Interaction between stereotypes, expectations of success, and learning from failure
July 23, 2013 at 1:31 am 3 comments
An interesting study suggesting that role models and how they’re described (in terms of their achievements, or in terms of their struggles) has an interaction with students’ stereotypes about scientists and other professionals in STEM fields. So there are not just cognitive benefits to learning from failure, but there are affective dimensions to focusing on the struggle (including failures) and not just the success.
But when the researchers exposed middle-school girls to women who were feminine and successful in STEM fields, the experience actually diminished the girls’ interest in math, depressed their plans to study math, and reduced their expectations of future success. The women’s “combination of femininity and success seemed particularly unattainable to STEM-disidentified girls,” the authors conclude, adding that “gender-neutral STEM role models,” as well as feminine women who were successful in non-STEM fields, did not have this effect.

> DATASET CONTENT:
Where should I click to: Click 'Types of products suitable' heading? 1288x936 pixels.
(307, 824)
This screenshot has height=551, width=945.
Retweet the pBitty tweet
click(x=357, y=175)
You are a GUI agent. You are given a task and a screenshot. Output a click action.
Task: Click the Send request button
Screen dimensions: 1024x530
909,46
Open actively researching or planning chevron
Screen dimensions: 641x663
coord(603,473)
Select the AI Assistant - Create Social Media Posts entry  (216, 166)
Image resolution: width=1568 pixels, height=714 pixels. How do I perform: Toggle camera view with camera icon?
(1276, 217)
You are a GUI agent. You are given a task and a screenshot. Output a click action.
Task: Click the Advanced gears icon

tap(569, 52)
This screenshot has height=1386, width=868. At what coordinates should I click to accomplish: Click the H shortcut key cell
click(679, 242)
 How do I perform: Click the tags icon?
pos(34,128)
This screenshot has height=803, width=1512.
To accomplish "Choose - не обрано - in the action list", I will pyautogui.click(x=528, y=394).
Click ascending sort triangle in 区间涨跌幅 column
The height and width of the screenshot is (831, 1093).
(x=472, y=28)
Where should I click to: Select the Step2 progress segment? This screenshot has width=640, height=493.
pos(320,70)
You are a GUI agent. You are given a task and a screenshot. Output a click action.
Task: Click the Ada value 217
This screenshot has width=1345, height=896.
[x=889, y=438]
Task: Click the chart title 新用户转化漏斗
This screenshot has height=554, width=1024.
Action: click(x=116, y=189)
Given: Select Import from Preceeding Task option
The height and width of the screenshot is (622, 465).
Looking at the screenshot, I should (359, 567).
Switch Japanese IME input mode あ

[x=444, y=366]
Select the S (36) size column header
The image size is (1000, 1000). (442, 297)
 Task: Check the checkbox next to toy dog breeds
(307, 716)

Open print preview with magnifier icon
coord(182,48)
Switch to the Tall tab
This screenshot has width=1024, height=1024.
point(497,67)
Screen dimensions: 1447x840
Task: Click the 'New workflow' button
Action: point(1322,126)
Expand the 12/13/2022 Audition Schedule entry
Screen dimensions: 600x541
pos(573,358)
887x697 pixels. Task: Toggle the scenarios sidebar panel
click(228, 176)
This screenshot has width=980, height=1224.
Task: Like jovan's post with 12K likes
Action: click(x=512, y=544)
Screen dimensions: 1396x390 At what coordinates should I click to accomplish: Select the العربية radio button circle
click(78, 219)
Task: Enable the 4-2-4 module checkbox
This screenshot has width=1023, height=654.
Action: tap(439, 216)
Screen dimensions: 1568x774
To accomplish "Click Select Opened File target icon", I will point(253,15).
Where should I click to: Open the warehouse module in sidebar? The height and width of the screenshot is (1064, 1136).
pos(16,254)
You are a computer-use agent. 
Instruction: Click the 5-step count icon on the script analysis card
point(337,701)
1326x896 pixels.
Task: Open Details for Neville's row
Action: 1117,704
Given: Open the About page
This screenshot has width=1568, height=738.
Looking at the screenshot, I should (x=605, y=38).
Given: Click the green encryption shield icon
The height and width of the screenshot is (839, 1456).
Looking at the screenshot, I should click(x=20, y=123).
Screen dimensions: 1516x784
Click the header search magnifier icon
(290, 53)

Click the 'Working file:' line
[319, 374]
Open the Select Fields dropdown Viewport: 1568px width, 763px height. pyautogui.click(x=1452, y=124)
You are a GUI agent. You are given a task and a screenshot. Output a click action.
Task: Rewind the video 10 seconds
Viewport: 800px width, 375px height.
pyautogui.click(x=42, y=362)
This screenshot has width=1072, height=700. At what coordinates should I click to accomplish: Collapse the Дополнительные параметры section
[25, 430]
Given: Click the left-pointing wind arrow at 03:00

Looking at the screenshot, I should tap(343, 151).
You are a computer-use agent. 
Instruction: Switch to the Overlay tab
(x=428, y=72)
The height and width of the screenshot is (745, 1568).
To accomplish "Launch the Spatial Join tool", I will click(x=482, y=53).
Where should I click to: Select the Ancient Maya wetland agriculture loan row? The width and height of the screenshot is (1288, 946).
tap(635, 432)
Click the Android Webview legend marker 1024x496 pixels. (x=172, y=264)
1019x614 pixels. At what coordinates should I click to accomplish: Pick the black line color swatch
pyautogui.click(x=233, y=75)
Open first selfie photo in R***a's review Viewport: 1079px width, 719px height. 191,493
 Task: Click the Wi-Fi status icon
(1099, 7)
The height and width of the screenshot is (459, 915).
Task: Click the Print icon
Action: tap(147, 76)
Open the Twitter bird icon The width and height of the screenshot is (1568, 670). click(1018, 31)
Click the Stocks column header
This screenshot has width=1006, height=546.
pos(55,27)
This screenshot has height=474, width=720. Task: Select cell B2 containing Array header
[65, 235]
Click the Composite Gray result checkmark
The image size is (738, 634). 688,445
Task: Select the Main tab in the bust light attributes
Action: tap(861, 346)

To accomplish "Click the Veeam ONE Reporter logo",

> GIVEN INSTRUCTION A:
In the post on STEM role models, rewrite the paragraph beginning "But when the researchers exposed middle-school girls" as a short bulleted list that keeps its main facts.
> GIVEN INSTRUCTION B:
Copy out the post on STEM role models word for word, starting at "But when the" and ending at "have this effect.".
The material has no connection to the text about STEM role models.

> OUTPUT A:
- Researchers showed middle-school girls women who were both feminine and successful in STEM fields.
- This exposure lowered the girls' interest in math, their plans to study math, and their expectations of future success.
- The authors conclude that this "combination of femininity and success seemed particularly unattainable to STEM-disidentified girls."
- Gender-neutral STEM role models did not have this effect, and neither did feminine women who were successful outside STEM.

> OUTPUT B:
But when the researchers exposed middle-school girls to women who were feminine and successful in STEM fields, the experience actually diminished the girls’ interest in math, depressed their plans to study math, and reduced their expectations of future success. The women’s “combination of femininity and success seemed particularly unattainable to STEM-disidentified girls,” the authors conclude, adding that “gender-neutral STEM role models,” as well as feminine women who were successful in non-STEM fields, did not have this effect.